The people in the United States have lived under the Judeo-Christian consensus for so long that now we take it for granted. ... We have forgotten why we have a positive balance between form and freedom in government, and the fact that we have such tremendous freedoms without these freedoms leading to chaos. Most of all, we have forgotten that none of these is natural in the world.

 Schaeffer went on to describe two tracks, and did not predict which would be dominant down the road. He wrote:

The first track is the fact of the conservative swing in the United States in the 1980 election. With this there is at this moment a unique window open in the United States ... and we must take advantage of it in every way we can as citizens, as Christian citizens of the democracy in which we still have freedom.

 He made it clear that: "We are in no way talking about any kind of theocracy. ... In the Old Testament, there was a theocracy commanded by God," but now "we must not confuse the Kingdom of God with our country." He emphasized that "the United States was founded upon a Christian consensus," and that "we today should bring Judeo-Christian principles into play in regard to government. But that is very different from a theocracy in name or in fact."

 He emphasized the importance of working politically to maintain first track opportunities, because otherwise we'd be on a second track: movement toward an authoritarian government with rule by a legal and technological elite. On the second track, some people would engage in civil or even forceful disobedience, and that would contain its own dangers:

Speaking of civil disobedience is frightening because there are so many kooky people around. ... Such people will in their unbalance tend to do the very opposite from considering the appropriate means at the appropriate time and place.
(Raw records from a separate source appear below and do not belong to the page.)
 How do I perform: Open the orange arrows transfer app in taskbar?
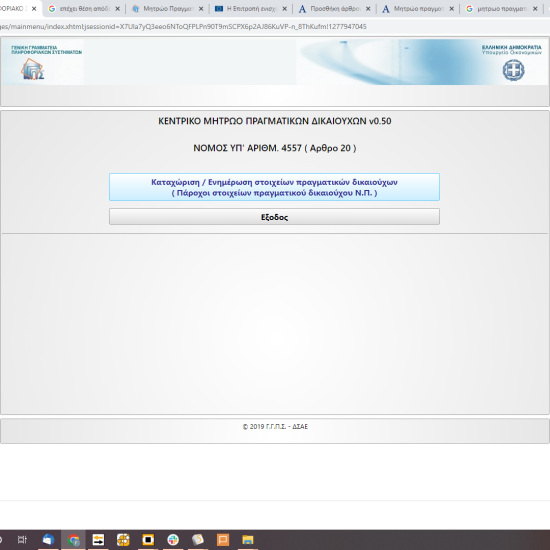pyautogui.click(x=98, y=539)
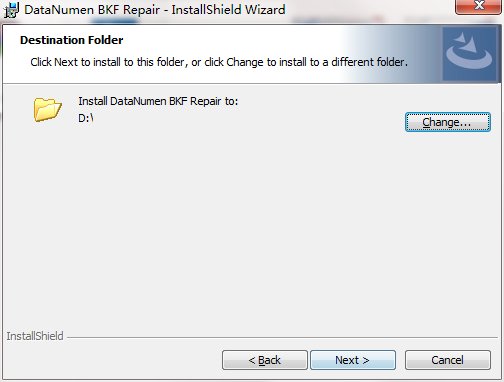Click the 'Install DataNumen BKF Repair to:' label

158,101
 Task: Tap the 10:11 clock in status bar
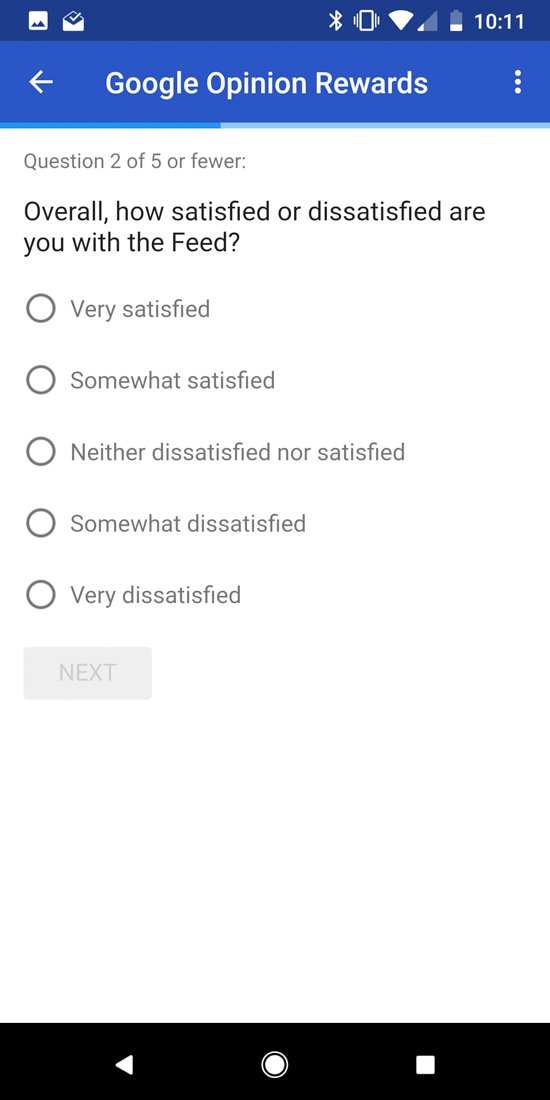coord(499,22)
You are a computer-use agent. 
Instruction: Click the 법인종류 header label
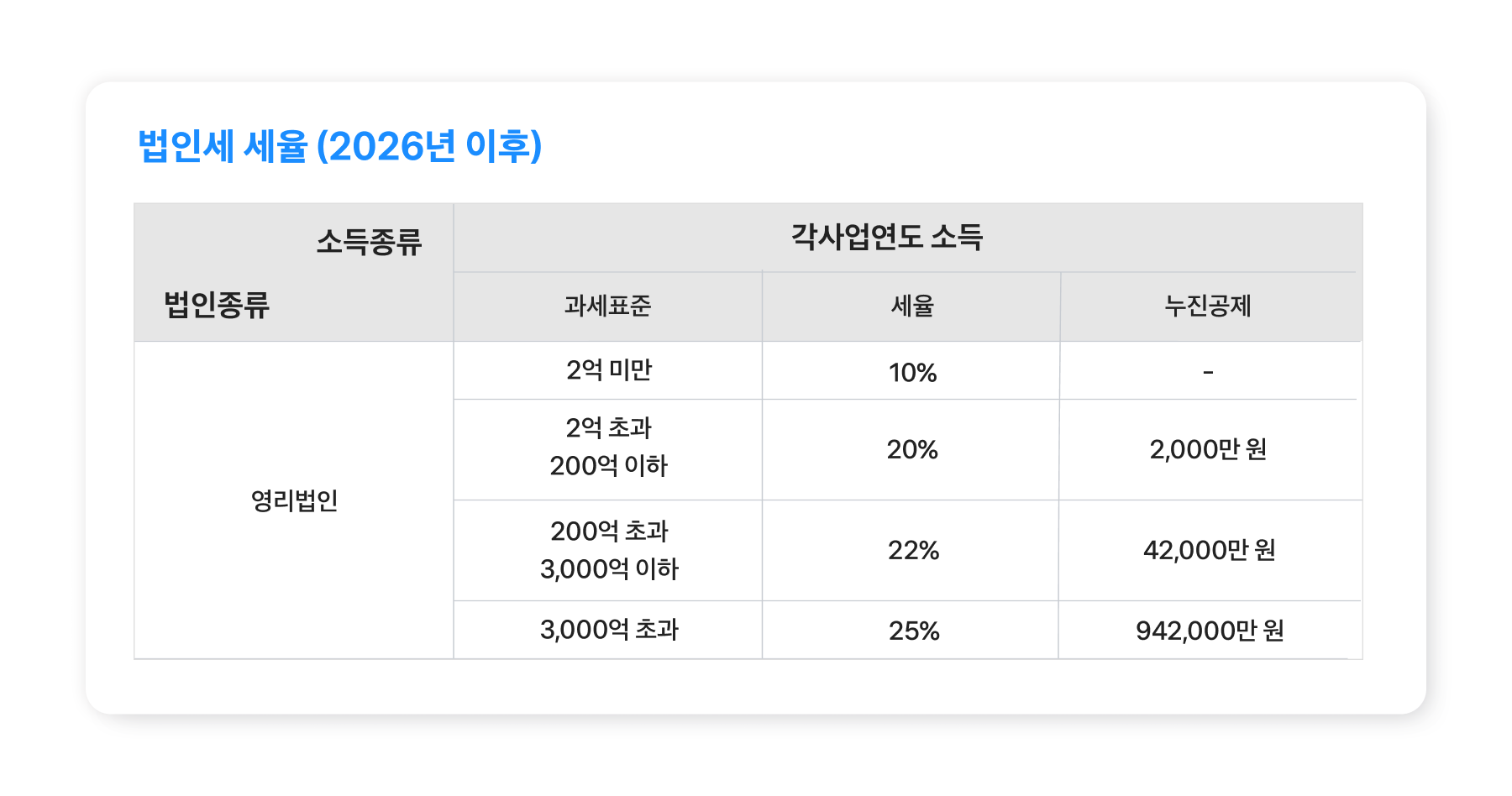point(217,304)
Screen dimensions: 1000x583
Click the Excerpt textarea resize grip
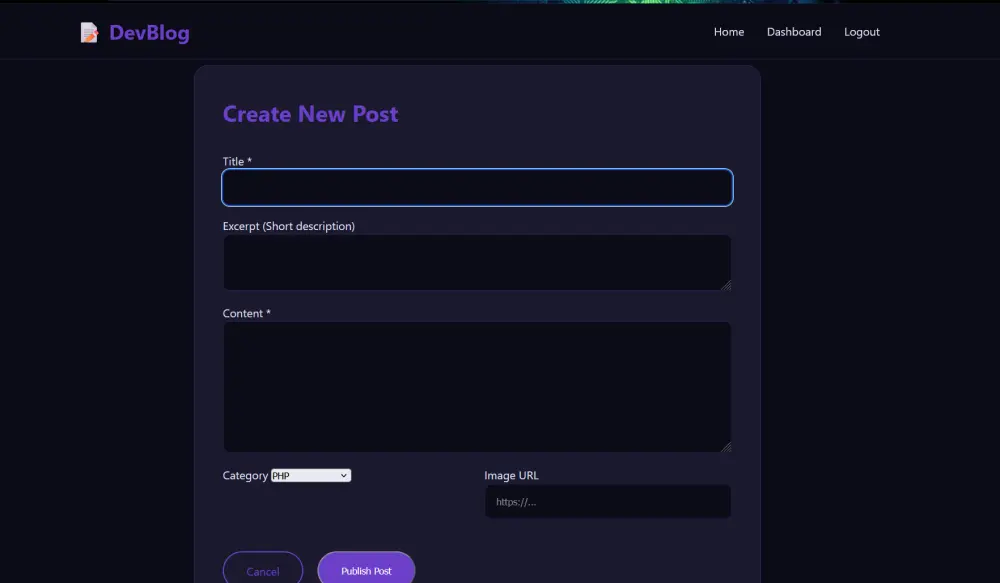[727, 285]
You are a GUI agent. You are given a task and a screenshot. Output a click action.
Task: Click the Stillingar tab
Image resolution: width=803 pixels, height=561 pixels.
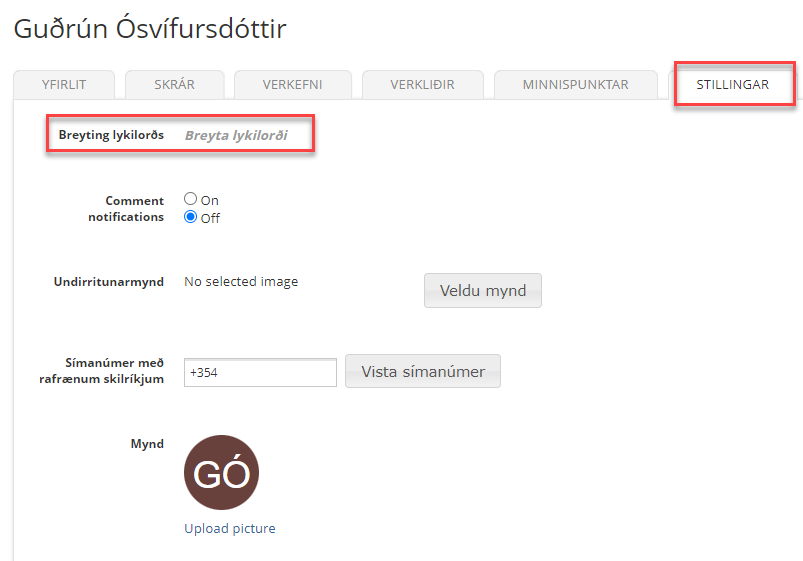point(732,85)
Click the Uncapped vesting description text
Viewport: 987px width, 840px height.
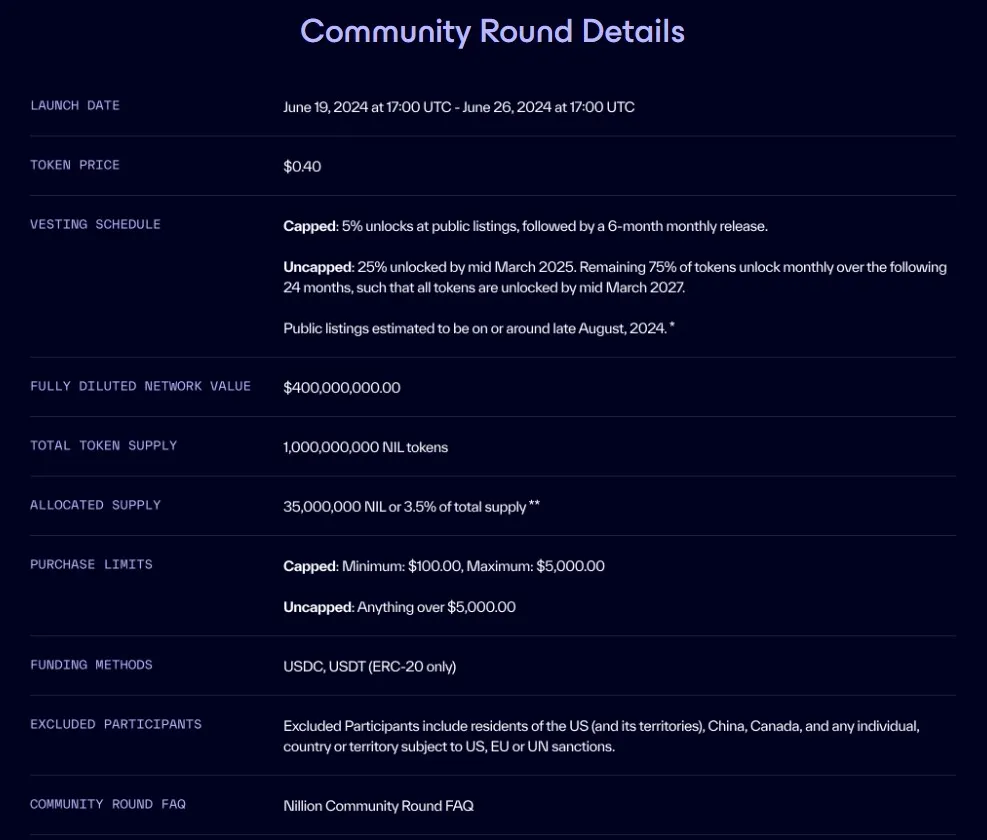click(x=615, y=277)
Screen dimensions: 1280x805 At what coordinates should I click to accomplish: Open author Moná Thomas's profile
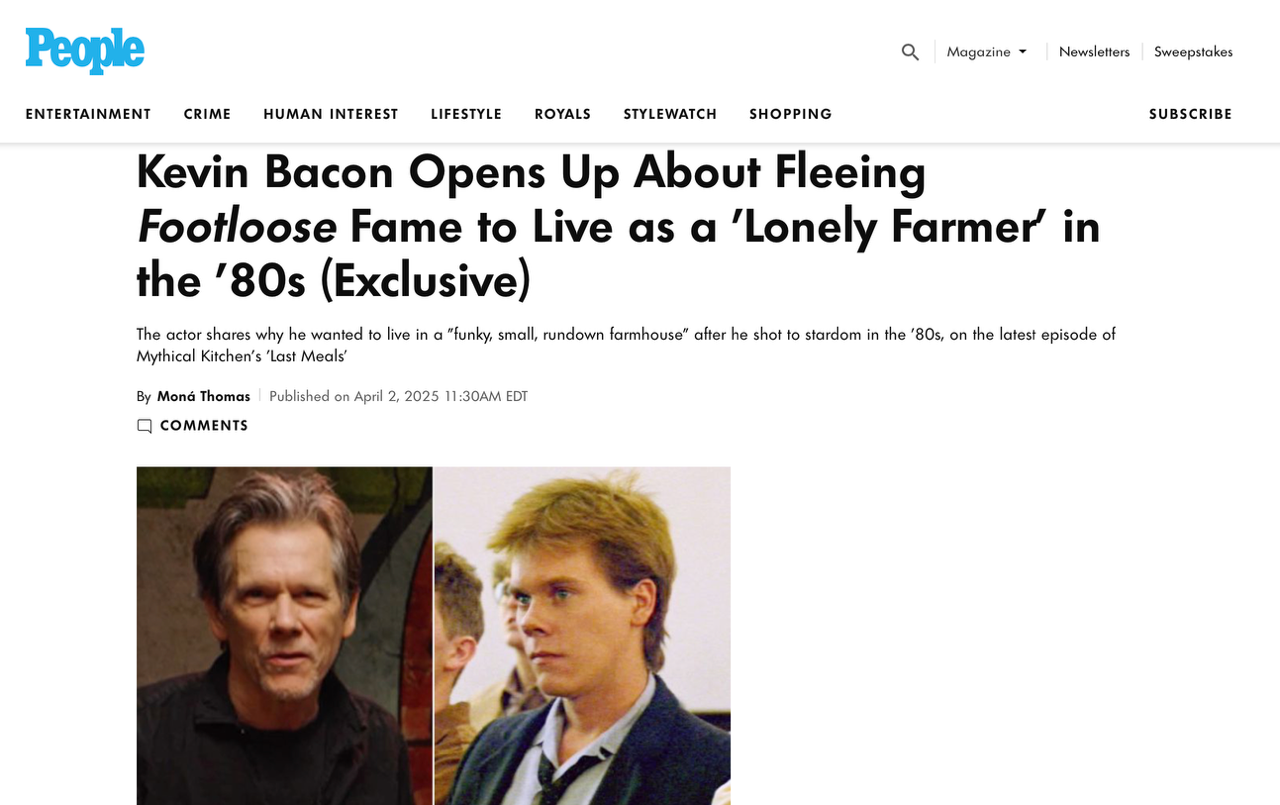tap(204, 396)
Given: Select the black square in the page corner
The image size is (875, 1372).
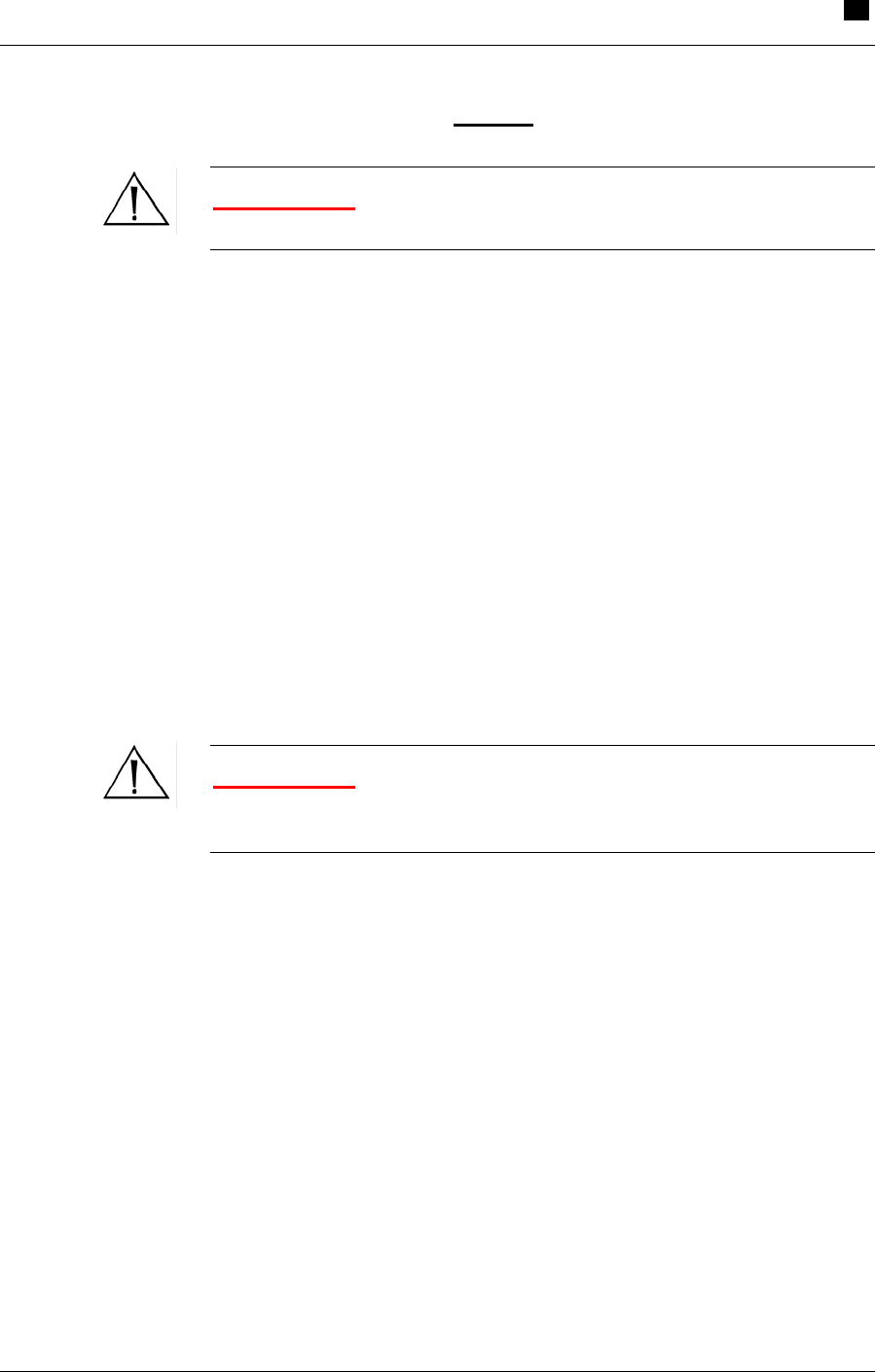Looking at the screenshot, I should coord(854,10).
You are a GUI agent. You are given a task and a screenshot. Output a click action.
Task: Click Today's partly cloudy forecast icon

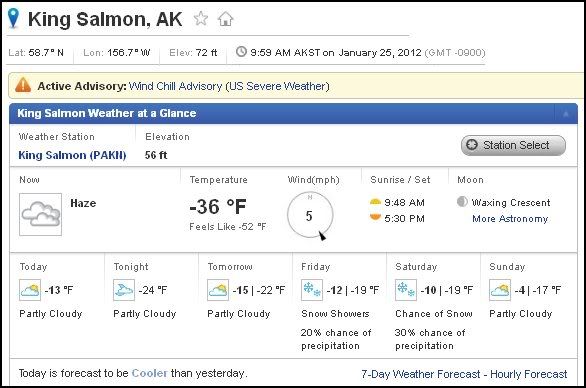click(x=30, y=290)
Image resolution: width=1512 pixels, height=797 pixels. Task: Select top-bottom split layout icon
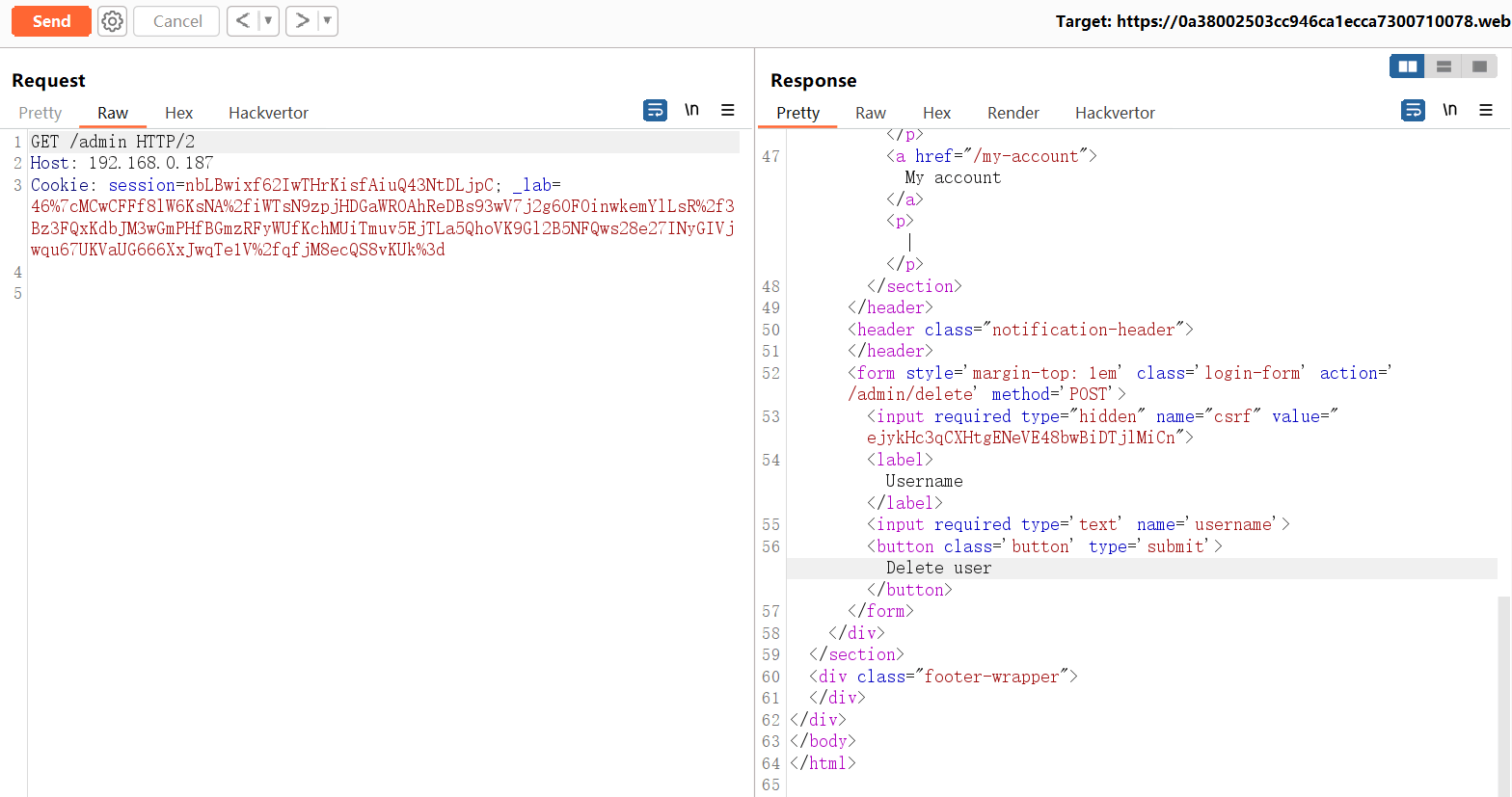(x=1444, y=66)
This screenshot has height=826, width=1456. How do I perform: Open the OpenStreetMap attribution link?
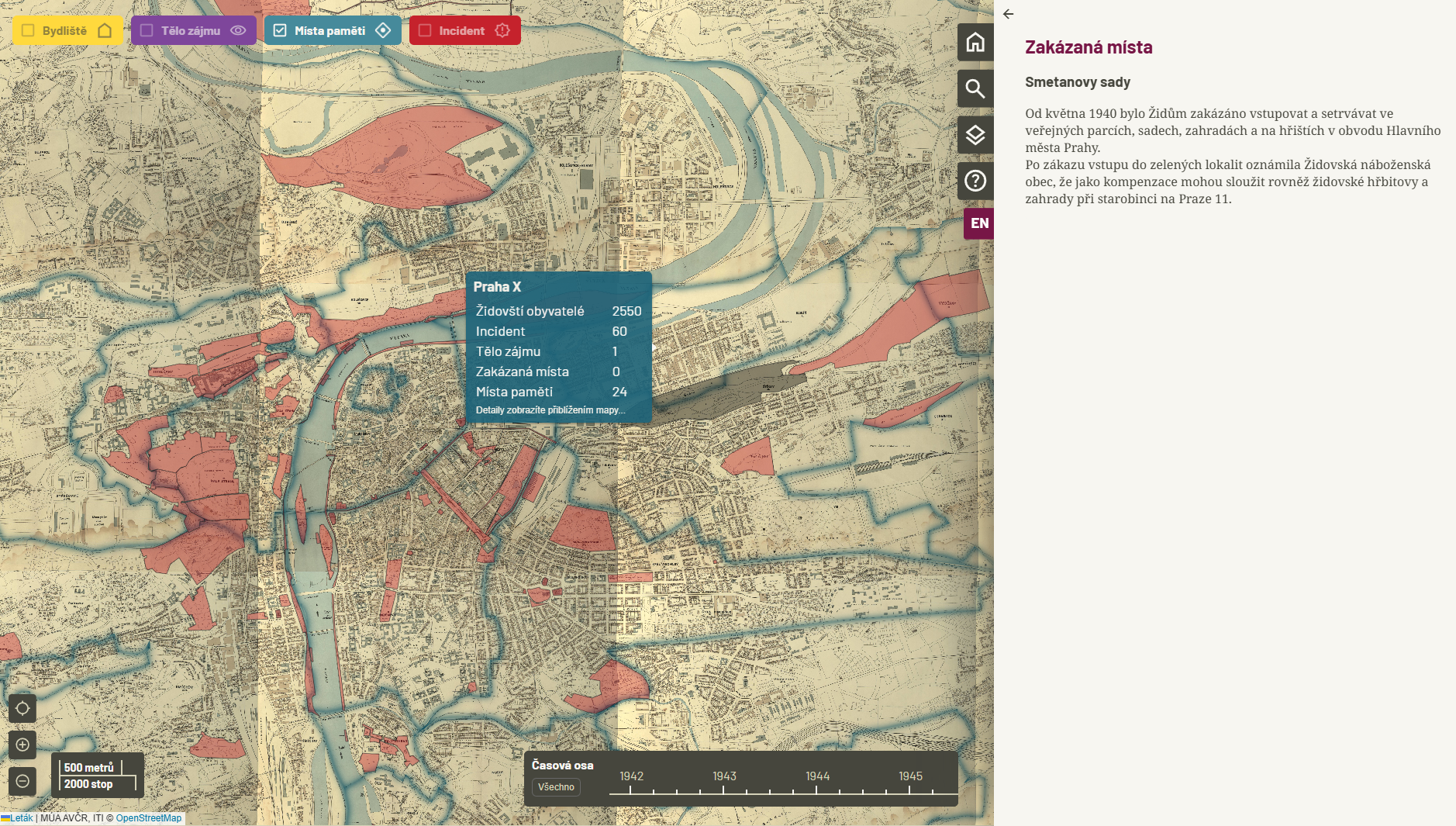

 Schaeffer died in 1984, at a time when some hard-line Christian separatists still looked down on political involvement as cavorting with Satan, and a few romantics yearned for the second track. Many evangelical thought leaders, though, had absorbed Schaeffer's teaching, which then trickled down to millions more. The result was political organization and pulpit exhortation that propelled evangelicals to the polls, where they overwhelmingly voted for conservative candidates, including George W. Bush. Karl Rove is one among many who said the evangelical vote made the difference.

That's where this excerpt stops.